EXERCISE REQUIREMENTS =
1. Take the passage on the compartment systems from the words "As shown in" through the words "with current [25,30].", and change "heat accumulation" to "thermal buildup" in it.
2. Answer these questions using the passage on the compartment systems:
(a) Up to what current density did the CE of the three-compartment system increase?
(b) What volume of Na₂SO₄ solution filled the feed compartment?
(c) For how long was the two-compartment system operated in the concentration experiments?
3. Decide whether each statement agrees with the passage on the compartment systems. Answer yes or no, and quote the words that decide it.
(a) Energy consumption fell as current density rose.
(b) The optimal current density for the two-compartment system was 450 A/m².
(c) The two-compartment system ran at a lower temperature than the three-compartment system.

PROVIDED PASSAGE =
========================================================================
The NaOH recovery rate increased with increasing current density Figure 5b. While the recovery rate of the three-compartment system was approximately 1.5% lower than that of the two-compartment system at 250 A/m², it was 1–3% higher at current densities of >310 A/m².

As shown in Figure 5c, the CE of the two-compartment system decreased with increasing current density, whereas that of the three-compartment system increased up to 360 A/m² and then decreased. The decrease in the CE of the two-compartment system was likely due to heat accumulation because of its simpler structure and fewer compartments, which resulted in a higher temperature (2°C) compared to the three-compartment system. This may have caused side reactions, such as water dissociation, at the electrodes or within the BPM, reducing CE [29].

In the three-compartment system, CE decreased at current densities of >400 A/m², likely owing to ion depletion at the membrane surface due to over-limiting current. This led to concentration polarization, wherein ion transport no longer proportionally increased with current [25,30].

Figure 5d shows the energy consumption of both systems. In both systems, energy consumption increased with increasing current density, which was primarily due to an increase in the average voltage. Although the two-compartment system exhibited lower energy consumption than the three-compartment system, it may require additional thermal management equipment such as heat exchangers in large-scale applications since the process temperature needs to be reduced to ensure membrane stability.

The effect of the Na₂SO₄ concentration in the feed compartment on Na₂SO₄ desalination and acid or base recovery was investigated via experiments conducted at different initial Na₂SO₄ concentrations. For the three-compartment system, the optimal current density was found to be 360 A/m² because higher current densities substantially increased cell voltage, potentially affecting membrane stability, CE, and energy consumption. For the two-compartment system, the optimal current density was determined to be 450 A/m² based on the recovery performance and process duration.

The feed compartment was filled with 1.5 L of Na₂SO₄ solutions with concentrations of 0.43–1.30 M. All other conditions were identical to those set in the current density experiments. The three-compartment system was operated until the cell voltage reached 3 V, while the two-compartment system was operated for a fixed duration (480 min). The results are shown in Figure 6 and

Table 3. Effect of Na₂SO₄ concentration on the performance of the two- and three-compartment systems.
========================================================================
Dataset excerpt:
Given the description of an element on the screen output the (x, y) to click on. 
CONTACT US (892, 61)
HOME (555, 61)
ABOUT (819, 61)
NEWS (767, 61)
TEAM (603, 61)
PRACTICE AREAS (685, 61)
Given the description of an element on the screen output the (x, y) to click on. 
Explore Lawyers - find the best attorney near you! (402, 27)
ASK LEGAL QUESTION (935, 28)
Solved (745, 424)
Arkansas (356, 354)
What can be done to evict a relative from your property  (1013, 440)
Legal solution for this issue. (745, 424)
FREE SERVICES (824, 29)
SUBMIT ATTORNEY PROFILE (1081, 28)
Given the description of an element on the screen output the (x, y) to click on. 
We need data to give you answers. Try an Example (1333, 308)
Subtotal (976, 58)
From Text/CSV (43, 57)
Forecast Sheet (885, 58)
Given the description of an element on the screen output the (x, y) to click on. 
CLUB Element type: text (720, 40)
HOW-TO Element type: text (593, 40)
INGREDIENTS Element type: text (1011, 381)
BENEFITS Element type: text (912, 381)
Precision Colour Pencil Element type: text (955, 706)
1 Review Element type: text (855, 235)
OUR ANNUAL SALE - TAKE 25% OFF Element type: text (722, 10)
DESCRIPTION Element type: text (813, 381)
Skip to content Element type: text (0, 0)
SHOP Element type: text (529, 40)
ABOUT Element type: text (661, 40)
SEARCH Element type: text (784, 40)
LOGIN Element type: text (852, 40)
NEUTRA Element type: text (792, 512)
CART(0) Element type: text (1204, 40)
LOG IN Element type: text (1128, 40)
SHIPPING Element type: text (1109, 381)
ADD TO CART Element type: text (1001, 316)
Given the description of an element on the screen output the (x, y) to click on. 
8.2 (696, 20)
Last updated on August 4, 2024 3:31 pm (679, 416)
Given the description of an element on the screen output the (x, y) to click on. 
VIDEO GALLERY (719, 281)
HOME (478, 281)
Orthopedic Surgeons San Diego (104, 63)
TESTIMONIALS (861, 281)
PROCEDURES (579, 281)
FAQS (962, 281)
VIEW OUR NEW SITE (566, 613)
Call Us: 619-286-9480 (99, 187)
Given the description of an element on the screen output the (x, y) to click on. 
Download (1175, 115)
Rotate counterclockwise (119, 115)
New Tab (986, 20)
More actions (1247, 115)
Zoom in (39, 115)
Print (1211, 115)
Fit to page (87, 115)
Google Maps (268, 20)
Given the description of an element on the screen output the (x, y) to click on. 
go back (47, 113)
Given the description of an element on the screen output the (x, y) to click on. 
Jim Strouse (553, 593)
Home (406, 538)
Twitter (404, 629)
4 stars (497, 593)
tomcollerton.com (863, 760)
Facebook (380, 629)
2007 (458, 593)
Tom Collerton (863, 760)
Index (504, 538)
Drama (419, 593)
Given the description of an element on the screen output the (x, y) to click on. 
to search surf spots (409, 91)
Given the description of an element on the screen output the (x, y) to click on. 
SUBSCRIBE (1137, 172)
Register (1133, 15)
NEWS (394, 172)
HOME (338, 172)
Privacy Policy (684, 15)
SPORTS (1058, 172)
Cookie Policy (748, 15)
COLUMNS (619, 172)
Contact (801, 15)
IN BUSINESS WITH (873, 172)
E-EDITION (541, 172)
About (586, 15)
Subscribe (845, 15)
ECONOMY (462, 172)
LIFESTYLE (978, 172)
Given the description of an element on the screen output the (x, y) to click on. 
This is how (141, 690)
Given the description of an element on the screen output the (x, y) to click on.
========================================================================
TASK-BY-TASK SOLUTIONS =
1.
As shown in Figure 5c, the CE of the two-compartment system decreased with increasing current density, whereas that of the three-compartment system increased up to 360 A/m² and then decreased. The decrease in the CE of the two-compartment system was likely due to thermal buildup because of its simpler structure and fewer compartments, which resulted in a higher temperature (2°C) compared to the three-compartment system. This may have caused side reactions, such as water dissociation, at the electrodes or within the BPM, reducing CE [29].

In the three-compartment system, CE decreased at current densities of >400 A/m², likely owing to ion depletion at the membrane surface due to over-limiting current. This led to concentration polarization, wherein ion transport no longer proportionally increased with current [25,30].

2.
(a) 360 A/m²
(b) 1.5 L
(c) 480 min

3.
(a) No: "In both systems, energy consumption increased with increasing current density"
(b) Yes: "For the two-compartment system, the optimal current density was determined to be 450 A/m²"
(c) No: "which resulted in a higher temperature (2°C) compared to the three-compartment system"